Abstract

Infection with HIV-1 causes CD4 + T-cell dysfunction, including unresponsiveness to antigenic stimuli. To understand the mechanism of virally induced T-cell dysfunction, we investigated changes occurred in functional CD4 + T-cell subsets in the peripheral CD4 + T-cell pool in chronically infected aviremic individuals treated with antiretroviral therapy. We phenotypically defined CD4 + T-cell subsets by surface markers and determined the frequency of each subset by flow cytometry. A substantially low naïve and elevated effector subsets were observed in chronically infected patients with nadir CD4 counts <100 cells/μl.

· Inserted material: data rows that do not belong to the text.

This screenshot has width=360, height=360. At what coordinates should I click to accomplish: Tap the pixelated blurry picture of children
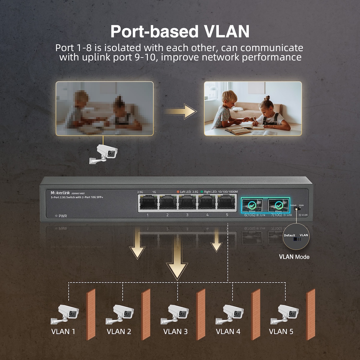click(x=104, y=108)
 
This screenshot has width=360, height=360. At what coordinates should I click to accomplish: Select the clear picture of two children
click(x=253, y=108)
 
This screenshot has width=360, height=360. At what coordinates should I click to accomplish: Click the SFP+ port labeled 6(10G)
click(x=252, y=205)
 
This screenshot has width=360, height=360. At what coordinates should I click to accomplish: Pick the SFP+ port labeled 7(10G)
click(x=278, y=205)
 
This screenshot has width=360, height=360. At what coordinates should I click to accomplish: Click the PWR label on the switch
click(x=62, y=216)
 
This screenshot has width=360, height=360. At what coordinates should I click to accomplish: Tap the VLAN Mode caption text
click(x=294, y=257)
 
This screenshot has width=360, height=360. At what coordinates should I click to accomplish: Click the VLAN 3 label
click(x=176, y=332)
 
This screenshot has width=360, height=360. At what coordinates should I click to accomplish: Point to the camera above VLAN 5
click(x=285, y=314)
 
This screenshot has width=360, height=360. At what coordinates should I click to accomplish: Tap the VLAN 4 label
click(x=228, y=332)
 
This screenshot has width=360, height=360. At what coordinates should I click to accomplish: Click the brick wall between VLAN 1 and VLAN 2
click(x=91, y=314)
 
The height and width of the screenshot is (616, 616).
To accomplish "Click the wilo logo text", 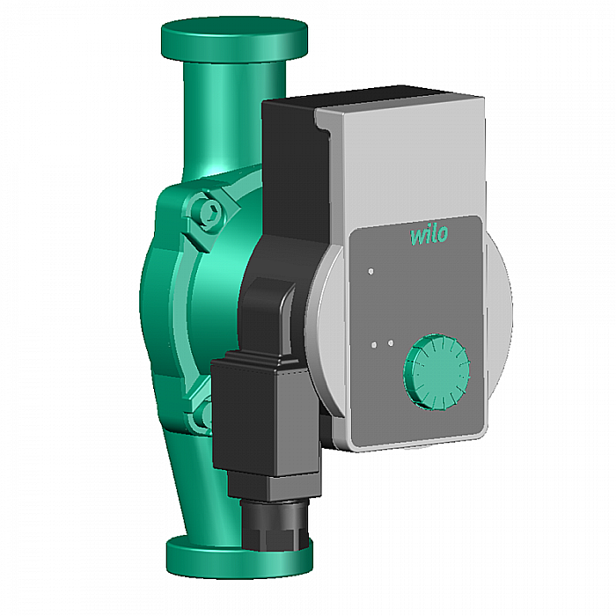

The skewed distribution persisted in these patients even after their CD4 counts increased, and the subset imbalance was still observed in all four subsets after years of successful antiretroviral therapy. They also showed a limited recovery of CD4 + T-cell counts compared to those who maintained at least 250 CD4 + T cells/μl after 3–11 years of successful treatment since CD4 nadir time points. The difference was pronounced in the absolute numbers of naïve and T EM cells. Our results suggested a significant and prolonged impact of nadir CD4 counts on the balanced distribution of the functional CD4 + T-cell subsets and may explain partially why antiretroviral therapy needs to be initiated while patients' CD4 counts remain relatively high.